Capital of the Spanish province of the same name



Intact medieval city walls

It is surrounded by walls and built on a hill on the banks of the Adaja, a river whose source is in the mountain area and which flows into the Duero. It has around 38,200 inhabitants and the distinction of being the highest city in Spain (1,127 metres). A short distance away on the Salamanca road is the observation platform called "Los Cuatro Postes", which offers the best view of Ávila. Its historical origins are Celtiberian; numerous sculptures depicting bulls and pigs provide evidence of an old Iberian civilisation. Los Toros de Guisando (The Guisando Bulls), near El Tiemblo, are the most representative example of this art.
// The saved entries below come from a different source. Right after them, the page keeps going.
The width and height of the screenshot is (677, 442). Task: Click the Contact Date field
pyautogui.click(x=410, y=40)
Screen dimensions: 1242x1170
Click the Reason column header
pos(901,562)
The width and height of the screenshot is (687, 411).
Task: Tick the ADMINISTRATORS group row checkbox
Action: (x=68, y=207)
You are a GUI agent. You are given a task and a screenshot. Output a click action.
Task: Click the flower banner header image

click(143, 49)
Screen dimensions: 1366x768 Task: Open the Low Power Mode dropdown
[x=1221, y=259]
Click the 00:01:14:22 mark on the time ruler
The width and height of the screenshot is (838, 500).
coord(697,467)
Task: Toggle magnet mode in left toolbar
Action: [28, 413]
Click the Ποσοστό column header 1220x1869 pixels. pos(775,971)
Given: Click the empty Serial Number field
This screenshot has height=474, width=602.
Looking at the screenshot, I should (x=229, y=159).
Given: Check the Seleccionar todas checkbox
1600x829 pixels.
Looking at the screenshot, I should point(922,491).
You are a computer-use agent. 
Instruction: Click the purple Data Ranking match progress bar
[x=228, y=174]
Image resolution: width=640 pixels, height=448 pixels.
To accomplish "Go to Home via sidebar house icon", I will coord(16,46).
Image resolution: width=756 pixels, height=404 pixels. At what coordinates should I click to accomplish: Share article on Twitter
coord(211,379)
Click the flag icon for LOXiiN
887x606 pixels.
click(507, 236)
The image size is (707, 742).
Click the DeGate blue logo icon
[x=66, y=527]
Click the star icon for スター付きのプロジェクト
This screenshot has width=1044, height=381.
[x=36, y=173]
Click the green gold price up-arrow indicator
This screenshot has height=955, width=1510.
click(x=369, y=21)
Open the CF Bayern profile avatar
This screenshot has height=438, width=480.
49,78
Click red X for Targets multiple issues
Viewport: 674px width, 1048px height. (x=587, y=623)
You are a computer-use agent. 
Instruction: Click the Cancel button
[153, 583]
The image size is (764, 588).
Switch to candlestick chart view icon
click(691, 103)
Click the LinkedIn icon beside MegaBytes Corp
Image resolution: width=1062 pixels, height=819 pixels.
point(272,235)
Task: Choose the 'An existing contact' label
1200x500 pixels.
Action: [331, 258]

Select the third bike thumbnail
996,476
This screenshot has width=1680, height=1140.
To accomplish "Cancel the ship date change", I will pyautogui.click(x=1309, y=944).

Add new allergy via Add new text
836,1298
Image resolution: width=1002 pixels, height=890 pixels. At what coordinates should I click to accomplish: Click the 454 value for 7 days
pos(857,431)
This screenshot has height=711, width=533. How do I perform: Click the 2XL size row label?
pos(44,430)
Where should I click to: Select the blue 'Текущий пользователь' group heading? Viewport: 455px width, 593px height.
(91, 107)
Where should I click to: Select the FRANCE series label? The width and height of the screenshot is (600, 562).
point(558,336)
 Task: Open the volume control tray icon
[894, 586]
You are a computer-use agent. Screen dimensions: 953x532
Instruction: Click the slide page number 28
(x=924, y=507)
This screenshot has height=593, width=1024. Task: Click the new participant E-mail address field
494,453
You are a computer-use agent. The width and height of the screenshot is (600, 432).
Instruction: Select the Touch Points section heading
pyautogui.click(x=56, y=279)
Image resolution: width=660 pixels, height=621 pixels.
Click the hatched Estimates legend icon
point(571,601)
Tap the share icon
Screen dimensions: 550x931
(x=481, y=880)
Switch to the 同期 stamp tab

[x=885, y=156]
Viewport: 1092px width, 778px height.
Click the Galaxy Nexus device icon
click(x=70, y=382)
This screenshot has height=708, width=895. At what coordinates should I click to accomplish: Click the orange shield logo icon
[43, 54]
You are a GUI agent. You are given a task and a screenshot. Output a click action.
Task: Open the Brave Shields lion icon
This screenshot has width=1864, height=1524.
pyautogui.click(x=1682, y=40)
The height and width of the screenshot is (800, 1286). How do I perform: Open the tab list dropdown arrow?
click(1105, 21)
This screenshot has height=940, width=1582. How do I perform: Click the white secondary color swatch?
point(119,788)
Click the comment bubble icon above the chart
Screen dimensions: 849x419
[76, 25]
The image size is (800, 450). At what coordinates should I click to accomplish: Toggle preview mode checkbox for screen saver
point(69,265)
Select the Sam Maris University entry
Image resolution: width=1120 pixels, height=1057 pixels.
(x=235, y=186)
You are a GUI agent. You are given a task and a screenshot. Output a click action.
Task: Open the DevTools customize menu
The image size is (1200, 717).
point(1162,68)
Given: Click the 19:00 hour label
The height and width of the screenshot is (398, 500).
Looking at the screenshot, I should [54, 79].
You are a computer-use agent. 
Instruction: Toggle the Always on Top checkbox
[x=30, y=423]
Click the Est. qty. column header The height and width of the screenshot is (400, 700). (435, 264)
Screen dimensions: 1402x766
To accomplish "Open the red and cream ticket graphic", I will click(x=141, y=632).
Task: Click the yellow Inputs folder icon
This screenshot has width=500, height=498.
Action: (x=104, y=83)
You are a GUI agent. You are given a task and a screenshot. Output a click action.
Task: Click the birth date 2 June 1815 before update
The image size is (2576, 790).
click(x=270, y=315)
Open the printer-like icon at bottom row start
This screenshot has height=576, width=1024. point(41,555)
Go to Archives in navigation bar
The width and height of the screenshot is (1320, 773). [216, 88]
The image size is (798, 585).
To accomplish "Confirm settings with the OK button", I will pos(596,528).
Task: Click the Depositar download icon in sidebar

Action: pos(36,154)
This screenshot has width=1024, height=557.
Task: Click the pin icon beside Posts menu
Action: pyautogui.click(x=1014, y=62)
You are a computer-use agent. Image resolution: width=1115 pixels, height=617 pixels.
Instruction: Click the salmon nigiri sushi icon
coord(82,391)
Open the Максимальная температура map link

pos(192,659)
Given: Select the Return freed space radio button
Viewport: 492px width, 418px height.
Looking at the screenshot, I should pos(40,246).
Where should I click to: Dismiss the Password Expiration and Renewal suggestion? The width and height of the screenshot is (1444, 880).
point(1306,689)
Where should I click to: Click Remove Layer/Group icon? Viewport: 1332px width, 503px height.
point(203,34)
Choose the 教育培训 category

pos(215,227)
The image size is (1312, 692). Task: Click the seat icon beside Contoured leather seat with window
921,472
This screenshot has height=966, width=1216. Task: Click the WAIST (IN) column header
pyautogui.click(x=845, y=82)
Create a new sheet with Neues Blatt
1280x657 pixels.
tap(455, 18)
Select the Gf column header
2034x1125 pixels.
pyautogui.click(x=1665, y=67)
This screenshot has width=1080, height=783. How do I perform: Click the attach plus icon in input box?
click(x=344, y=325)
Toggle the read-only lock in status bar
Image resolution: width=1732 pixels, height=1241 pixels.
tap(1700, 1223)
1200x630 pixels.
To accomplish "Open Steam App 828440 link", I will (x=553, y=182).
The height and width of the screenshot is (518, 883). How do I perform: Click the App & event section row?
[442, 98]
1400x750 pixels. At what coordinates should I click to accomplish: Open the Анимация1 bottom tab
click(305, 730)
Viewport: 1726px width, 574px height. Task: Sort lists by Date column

After the reconquest in the year 1085 by the king of Castilla, Alfonso VI, Ávila was repopulated with Christian knights who, at the end of the 11th century began work on the impressive wall by order of Raimundo de Borgoña. It was the residence of various kings of Castilla, and the seat of several courts. Within its walls a world-famous Spaniard, Santa Teresa de Jesús, was born, the reformer of El Carmelo, whose spirit has pervaded the city since the 16th century.

Its walls, which form an impressive monument, are rectangular in shape, with a perimeter of about two and a half kilometres, some two metres high and three broad. The walls are reinforced by stout turrets at intervals of roughly twenty-five metres, ninety of them altogether, and the most important of them all is the one called "Cimorro" or cathedral apse.